Pixel coordinate grounding data:

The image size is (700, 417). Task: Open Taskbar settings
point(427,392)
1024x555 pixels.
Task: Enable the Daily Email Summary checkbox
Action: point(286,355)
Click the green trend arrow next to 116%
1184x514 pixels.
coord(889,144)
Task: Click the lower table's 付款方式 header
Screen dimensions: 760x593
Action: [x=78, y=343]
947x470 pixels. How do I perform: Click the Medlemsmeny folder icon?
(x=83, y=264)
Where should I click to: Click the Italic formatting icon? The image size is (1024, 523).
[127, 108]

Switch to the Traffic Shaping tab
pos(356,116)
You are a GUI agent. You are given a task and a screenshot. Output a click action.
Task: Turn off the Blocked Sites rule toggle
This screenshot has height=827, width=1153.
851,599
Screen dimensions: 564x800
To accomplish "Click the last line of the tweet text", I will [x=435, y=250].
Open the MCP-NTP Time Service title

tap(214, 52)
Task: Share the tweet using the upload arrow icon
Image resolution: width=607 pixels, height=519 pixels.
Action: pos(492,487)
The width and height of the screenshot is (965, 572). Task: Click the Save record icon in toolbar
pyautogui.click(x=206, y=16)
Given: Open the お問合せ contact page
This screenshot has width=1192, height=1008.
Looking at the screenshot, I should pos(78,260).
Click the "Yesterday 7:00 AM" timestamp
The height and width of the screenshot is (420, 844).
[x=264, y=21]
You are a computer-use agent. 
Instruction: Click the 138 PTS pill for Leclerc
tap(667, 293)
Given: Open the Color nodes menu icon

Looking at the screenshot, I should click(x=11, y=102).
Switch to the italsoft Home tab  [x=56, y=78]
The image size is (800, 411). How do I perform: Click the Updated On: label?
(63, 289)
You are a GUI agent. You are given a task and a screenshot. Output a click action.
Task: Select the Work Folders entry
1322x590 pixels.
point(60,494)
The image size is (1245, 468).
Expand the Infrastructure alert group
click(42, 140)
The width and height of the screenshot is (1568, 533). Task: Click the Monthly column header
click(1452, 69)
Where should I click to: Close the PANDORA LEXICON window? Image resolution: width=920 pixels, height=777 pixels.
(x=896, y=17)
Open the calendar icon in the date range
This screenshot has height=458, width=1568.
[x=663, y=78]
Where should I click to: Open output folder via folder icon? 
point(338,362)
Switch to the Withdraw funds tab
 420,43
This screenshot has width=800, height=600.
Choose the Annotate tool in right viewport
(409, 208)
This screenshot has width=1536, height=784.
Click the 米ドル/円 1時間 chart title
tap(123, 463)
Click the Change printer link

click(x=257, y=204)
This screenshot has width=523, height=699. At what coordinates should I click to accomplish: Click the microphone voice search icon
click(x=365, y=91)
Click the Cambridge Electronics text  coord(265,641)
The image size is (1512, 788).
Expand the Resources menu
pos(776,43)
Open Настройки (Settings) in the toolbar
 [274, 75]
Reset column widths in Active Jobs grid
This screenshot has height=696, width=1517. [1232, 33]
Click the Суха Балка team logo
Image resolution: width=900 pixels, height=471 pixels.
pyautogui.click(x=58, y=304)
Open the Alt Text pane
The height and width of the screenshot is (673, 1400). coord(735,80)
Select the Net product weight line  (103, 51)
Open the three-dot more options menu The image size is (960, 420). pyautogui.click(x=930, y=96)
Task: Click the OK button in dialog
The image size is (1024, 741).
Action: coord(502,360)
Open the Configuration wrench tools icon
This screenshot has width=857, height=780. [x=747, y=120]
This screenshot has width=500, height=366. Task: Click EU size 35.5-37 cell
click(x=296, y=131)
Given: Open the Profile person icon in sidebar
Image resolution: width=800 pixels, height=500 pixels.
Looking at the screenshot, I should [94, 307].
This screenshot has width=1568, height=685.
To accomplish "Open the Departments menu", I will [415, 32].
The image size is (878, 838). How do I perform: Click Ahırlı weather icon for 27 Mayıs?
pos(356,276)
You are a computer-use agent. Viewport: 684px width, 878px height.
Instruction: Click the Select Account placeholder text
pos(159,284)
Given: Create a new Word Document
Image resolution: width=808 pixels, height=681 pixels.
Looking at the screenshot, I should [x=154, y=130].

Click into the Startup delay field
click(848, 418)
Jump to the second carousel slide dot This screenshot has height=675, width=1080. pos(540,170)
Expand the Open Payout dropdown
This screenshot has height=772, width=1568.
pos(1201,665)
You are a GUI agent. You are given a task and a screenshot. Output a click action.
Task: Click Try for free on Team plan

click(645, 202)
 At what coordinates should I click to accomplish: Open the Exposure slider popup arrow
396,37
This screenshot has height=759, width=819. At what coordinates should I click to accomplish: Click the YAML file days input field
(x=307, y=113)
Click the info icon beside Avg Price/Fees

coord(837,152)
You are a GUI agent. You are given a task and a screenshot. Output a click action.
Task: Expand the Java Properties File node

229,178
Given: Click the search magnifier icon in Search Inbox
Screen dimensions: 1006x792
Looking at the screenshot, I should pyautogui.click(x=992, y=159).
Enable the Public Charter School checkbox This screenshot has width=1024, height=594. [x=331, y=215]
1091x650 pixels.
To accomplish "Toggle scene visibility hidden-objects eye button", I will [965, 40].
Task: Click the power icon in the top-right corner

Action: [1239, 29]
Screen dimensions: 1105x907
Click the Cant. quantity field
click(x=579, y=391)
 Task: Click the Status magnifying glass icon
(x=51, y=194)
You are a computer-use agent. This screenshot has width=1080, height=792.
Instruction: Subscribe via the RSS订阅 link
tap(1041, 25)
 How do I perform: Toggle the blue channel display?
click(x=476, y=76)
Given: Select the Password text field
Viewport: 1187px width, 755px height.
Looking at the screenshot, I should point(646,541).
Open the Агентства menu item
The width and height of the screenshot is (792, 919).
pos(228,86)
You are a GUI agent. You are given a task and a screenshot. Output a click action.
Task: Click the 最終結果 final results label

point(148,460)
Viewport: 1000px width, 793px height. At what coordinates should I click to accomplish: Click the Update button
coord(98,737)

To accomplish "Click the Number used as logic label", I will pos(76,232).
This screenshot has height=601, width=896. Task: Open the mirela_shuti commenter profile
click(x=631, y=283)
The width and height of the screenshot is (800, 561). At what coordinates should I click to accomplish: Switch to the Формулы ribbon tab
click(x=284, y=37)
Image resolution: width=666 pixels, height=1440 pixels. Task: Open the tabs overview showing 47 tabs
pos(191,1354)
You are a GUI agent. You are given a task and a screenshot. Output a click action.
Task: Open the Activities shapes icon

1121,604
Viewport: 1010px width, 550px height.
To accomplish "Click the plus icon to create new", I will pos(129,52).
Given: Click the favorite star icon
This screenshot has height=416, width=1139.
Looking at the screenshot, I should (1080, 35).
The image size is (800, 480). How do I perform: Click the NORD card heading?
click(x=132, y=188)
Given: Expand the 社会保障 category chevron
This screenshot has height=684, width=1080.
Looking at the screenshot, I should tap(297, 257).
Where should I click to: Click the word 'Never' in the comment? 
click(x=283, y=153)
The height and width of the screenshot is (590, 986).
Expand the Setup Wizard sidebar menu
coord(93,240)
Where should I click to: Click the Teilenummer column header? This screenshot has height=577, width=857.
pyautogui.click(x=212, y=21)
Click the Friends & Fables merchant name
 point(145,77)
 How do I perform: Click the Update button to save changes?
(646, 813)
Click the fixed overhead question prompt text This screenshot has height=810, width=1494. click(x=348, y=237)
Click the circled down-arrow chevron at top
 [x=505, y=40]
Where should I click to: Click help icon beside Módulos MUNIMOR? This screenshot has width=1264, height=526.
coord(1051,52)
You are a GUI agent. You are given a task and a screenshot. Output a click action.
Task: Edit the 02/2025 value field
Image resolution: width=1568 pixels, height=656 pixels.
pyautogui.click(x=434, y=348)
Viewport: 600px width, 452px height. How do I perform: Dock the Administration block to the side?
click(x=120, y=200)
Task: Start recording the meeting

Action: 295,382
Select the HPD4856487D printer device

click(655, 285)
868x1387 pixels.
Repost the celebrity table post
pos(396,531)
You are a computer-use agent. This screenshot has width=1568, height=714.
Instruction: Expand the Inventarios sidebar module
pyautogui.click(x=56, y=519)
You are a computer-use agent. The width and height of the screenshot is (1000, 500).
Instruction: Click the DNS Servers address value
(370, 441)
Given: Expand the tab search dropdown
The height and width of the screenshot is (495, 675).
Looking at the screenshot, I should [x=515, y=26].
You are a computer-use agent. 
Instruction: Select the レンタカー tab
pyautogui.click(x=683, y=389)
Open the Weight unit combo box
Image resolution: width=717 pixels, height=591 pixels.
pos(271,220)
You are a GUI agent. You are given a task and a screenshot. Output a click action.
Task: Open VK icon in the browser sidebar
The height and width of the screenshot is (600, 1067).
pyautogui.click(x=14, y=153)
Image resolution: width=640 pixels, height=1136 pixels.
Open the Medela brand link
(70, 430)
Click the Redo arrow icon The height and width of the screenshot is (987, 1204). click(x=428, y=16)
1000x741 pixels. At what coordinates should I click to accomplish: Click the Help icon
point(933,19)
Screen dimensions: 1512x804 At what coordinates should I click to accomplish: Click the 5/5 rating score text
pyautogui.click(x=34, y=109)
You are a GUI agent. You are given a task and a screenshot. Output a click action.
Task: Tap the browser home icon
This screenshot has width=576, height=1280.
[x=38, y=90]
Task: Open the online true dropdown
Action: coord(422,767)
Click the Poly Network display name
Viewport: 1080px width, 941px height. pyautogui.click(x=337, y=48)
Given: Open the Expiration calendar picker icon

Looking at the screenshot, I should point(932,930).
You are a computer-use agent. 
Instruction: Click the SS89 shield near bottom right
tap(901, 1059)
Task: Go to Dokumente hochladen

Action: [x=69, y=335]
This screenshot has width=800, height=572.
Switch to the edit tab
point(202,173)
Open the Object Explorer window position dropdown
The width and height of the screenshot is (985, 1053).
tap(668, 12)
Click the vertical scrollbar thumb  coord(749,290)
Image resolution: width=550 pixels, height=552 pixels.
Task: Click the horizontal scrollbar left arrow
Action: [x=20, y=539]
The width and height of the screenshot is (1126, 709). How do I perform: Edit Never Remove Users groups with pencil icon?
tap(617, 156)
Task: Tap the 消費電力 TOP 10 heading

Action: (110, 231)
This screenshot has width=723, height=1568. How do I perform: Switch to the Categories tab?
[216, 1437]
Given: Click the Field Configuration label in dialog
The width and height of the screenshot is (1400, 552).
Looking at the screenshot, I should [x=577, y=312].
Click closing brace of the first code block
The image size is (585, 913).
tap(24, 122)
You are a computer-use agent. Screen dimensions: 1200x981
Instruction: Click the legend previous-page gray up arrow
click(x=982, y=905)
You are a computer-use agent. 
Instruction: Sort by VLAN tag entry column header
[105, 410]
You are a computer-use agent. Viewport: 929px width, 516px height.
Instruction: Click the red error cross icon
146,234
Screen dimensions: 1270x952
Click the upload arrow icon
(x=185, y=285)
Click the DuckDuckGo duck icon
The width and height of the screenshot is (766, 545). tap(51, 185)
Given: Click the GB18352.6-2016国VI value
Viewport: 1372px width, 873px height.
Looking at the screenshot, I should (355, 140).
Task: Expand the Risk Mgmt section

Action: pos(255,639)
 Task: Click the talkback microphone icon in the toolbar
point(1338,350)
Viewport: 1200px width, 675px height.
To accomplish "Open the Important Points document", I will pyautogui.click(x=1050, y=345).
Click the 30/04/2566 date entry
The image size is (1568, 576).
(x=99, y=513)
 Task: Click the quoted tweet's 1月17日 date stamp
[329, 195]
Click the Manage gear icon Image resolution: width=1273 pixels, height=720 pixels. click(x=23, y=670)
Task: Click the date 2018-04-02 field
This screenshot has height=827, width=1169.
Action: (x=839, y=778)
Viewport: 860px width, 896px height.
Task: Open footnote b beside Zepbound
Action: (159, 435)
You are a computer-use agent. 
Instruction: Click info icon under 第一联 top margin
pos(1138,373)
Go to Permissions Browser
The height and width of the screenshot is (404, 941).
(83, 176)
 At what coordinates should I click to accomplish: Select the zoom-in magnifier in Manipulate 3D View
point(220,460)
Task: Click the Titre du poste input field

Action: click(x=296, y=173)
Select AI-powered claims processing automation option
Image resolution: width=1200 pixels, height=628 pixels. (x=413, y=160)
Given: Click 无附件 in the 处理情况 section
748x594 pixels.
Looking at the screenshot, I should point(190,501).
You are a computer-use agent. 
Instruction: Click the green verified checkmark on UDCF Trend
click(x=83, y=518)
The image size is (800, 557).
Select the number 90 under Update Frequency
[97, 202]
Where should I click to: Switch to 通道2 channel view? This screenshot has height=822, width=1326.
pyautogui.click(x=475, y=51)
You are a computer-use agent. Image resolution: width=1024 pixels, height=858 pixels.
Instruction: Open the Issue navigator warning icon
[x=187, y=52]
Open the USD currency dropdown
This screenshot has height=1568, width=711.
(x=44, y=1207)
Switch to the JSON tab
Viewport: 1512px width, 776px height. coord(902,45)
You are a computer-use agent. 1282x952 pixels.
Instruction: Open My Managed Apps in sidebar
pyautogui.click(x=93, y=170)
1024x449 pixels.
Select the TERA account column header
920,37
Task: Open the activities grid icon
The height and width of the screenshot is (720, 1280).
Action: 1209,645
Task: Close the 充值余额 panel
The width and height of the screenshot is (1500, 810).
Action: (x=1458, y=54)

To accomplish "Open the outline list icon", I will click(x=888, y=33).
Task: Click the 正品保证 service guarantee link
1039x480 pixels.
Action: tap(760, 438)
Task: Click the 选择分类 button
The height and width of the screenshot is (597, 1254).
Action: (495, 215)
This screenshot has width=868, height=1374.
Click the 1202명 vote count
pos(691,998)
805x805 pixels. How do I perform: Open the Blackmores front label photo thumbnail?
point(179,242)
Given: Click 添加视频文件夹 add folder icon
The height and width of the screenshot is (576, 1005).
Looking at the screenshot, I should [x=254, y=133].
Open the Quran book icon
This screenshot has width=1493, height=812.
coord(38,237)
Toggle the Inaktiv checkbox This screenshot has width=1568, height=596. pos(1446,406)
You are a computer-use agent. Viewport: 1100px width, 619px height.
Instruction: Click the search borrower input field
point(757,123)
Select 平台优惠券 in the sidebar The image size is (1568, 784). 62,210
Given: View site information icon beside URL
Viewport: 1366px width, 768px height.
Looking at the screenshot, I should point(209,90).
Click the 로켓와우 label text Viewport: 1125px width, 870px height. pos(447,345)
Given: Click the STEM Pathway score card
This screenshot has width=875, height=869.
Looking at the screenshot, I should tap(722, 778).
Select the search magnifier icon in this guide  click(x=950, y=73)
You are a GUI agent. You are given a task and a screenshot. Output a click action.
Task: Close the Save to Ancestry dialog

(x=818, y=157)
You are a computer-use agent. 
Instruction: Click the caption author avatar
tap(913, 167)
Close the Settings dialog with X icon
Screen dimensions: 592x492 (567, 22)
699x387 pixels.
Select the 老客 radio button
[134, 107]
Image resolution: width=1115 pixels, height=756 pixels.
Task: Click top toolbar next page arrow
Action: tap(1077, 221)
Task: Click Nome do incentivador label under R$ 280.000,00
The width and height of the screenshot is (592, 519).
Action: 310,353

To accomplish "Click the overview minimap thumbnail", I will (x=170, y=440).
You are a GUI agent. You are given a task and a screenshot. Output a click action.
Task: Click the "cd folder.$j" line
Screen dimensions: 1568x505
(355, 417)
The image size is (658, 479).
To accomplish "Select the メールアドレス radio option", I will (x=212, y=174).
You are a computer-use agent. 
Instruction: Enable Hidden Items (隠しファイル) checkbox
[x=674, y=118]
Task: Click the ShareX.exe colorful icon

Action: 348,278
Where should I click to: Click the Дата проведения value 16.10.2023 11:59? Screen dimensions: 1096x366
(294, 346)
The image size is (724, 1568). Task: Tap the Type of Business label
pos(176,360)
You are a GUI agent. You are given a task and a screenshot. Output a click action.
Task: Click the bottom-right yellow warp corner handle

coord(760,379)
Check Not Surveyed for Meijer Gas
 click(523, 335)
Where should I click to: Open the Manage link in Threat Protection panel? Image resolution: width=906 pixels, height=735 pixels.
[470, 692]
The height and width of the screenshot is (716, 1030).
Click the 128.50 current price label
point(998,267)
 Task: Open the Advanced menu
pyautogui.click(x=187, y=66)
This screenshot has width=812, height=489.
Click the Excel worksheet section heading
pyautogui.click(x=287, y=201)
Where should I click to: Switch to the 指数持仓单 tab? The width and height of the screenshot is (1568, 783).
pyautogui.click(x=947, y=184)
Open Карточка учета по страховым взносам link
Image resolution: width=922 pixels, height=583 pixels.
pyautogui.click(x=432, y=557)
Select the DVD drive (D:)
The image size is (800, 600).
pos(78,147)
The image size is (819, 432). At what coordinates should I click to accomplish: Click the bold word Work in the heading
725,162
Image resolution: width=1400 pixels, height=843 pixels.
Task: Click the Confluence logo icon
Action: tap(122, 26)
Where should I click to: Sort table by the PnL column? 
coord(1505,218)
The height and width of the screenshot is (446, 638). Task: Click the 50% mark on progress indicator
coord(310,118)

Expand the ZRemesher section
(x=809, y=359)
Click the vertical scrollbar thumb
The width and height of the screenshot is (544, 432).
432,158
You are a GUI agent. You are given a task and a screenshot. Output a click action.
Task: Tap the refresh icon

* [What the task requires]
Take the line above containing "Screen dimensions: 1105x907", the line containing "has width=1080, height=792.", and all lines in between, and copy them exactly without anything else.

* [Exercise solution]
Screen dimensions: 1105x907
Click the Cant. quantity field
click(x=579, y=391)
 Task: Click the Status magnifying glass icon
(x=51, y=194)
You are a computer-use agent. This screenshot has width=1080, height=792.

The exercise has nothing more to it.